Saved data entries
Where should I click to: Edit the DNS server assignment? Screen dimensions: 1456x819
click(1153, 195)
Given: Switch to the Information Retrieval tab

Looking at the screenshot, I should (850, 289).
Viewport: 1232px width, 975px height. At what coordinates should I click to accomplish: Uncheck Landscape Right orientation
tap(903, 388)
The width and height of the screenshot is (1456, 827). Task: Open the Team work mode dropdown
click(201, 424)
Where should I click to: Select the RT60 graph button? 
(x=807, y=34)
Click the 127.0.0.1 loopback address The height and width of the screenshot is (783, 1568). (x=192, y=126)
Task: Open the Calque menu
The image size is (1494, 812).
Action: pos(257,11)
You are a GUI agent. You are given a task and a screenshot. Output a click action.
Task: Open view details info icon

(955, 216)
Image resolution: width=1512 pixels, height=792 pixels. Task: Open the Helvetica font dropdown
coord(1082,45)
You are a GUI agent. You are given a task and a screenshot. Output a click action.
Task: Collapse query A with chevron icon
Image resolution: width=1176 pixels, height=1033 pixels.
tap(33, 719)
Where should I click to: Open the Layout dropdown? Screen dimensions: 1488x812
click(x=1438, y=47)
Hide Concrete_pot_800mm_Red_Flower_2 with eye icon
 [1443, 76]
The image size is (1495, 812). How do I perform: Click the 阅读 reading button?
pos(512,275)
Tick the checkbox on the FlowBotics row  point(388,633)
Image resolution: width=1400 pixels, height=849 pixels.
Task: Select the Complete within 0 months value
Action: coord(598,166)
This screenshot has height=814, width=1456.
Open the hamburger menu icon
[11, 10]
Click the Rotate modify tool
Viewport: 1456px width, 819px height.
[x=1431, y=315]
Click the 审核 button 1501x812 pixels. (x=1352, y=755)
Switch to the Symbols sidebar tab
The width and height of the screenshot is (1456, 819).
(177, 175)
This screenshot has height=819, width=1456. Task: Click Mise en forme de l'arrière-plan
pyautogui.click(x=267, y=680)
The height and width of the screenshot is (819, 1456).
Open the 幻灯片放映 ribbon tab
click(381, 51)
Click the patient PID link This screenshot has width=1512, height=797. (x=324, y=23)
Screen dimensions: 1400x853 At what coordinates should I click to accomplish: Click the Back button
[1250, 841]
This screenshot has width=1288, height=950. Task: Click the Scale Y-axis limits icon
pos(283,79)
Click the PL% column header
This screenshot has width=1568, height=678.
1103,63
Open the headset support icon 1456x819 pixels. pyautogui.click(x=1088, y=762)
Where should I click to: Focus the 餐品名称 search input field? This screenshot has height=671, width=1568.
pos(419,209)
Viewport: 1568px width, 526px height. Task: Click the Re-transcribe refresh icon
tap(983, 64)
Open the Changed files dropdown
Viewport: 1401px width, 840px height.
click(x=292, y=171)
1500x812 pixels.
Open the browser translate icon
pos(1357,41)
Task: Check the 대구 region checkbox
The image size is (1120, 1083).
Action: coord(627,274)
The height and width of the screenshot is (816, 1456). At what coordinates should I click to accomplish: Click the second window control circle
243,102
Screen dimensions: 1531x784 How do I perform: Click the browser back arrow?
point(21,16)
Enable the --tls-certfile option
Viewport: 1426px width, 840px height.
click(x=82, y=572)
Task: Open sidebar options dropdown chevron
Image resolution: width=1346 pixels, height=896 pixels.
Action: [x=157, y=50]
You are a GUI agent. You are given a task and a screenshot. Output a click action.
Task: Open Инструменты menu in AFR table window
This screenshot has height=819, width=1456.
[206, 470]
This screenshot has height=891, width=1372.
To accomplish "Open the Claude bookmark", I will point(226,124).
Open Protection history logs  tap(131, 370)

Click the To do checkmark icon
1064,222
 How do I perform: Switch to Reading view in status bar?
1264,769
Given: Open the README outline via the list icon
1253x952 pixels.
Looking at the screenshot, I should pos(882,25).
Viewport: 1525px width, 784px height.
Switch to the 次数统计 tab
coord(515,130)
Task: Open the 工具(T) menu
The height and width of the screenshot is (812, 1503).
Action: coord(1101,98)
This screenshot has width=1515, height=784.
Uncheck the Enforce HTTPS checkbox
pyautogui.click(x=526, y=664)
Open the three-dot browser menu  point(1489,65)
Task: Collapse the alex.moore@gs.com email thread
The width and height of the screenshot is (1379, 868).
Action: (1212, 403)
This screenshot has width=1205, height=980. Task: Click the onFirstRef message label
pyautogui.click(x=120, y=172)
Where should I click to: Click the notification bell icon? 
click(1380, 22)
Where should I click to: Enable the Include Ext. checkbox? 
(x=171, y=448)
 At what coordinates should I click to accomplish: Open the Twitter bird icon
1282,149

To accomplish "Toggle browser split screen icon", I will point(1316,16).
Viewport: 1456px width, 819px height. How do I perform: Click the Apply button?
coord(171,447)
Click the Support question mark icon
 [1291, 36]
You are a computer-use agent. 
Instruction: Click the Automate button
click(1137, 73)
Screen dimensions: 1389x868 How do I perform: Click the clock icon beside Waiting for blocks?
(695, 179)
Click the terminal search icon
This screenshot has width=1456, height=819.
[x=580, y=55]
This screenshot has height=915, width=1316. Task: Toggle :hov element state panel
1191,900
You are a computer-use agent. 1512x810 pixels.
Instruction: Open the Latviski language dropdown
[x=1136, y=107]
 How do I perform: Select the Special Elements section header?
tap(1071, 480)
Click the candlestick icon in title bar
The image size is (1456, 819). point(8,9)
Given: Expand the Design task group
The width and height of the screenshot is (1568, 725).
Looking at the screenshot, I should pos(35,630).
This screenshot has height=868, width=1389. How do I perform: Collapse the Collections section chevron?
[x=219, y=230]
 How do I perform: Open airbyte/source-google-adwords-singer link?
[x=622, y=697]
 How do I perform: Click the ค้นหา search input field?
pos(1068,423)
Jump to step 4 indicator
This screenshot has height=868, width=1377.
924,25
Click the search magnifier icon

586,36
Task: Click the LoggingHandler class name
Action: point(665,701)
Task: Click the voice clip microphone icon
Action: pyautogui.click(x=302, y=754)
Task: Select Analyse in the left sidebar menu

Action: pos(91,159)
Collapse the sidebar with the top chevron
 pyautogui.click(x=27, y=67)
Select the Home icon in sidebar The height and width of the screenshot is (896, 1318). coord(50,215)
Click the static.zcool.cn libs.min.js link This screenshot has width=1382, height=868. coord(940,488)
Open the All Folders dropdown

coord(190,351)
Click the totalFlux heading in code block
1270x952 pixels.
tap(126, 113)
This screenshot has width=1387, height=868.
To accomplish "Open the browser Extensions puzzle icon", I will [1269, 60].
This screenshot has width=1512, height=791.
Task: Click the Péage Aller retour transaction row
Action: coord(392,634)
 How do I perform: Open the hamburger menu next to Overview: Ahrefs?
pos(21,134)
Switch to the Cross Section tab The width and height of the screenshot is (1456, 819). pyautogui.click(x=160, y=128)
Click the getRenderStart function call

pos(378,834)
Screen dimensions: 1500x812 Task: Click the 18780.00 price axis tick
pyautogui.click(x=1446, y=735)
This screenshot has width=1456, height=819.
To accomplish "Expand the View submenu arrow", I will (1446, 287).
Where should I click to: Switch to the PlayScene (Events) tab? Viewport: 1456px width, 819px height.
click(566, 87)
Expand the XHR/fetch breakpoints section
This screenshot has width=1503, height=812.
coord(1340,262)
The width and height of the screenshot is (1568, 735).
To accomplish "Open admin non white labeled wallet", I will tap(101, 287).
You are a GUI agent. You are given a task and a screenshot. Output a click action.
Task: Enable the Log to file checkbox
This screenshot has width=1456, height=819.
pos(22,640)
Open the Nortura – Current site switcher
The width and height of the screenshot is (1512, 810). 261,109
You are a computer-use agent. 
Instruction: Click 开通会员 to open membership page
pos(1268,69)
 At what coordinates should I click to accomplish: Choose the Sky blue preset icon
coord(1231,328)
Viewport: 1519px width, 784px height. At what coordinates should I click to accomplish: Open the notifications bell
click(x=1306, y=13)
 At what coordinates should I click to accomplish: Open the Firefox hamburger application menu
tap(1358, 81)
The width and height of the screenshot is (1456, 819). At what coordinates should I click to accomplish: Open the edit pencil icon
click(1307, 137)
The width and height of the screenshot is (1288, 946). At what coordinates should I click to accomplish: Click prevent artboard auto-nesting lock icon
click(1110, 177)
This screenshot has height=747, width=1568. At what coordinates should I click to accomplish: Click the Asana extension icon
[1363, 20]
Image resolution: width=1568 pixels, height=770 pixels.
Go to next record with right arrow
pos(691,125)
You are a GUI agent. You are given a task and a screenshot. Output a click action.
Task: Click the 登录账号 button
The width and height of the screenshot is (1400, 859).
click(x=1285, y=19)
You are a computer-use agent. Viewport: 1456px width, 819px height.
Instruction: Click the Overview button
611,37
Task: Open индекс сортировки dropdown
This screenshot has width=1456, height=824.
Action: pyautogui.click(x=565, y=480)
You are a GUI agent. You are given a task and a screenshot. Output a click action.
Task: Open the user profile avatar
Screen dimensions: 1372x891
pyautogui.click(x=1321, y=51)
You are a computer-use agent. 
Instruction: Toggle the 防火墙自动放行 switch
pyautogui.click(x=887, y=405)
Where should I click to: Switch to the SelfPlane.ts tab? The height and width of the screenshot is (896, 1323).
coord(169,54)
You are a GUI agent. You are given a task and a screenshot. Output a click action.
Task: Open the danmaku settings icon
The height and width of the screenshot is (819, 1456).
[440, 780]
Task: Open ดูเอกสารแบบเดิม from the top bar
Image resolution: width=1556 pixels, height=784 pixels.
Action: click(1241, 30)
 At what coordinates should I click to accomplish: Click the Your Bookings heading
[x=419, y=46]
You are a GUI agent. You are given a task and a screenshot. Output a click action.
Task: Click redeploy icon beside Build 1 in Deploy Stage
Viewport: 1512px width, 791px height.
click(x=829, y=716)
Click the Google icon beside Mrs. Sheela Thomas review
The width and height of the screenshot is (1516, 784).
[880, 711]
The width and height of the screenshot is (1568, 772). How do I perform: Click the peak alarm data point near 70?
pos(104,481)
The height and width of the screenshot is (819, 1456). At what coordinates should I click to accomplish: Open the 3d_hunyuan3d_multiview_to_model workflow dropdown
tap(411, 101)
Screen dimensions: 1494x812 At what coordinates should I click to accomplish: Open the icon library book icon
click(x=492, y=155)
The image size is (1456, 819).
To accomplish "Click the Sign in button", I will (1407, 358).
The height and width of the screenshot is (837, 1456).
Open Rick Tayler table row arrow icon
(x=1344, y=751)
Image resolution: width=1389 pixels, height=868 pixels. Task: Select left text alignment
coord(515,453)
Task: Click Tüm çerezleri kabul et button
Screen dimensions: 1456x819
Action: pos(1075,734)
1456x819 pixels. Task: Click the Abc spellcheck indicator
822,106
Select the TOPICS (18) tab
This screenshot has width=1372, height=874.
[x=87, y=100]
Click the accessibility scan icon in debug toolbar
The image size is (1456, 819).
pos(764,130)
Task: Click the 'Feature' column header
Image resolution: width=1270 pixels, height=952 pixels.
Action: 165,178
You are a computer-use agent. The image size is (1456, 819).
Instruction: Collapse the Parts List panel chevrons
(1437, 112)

▶ _Aim of the exercise_:
Go through the entries above and count the lines containing the word "column"; give only that count.

▶ _Solution_:
2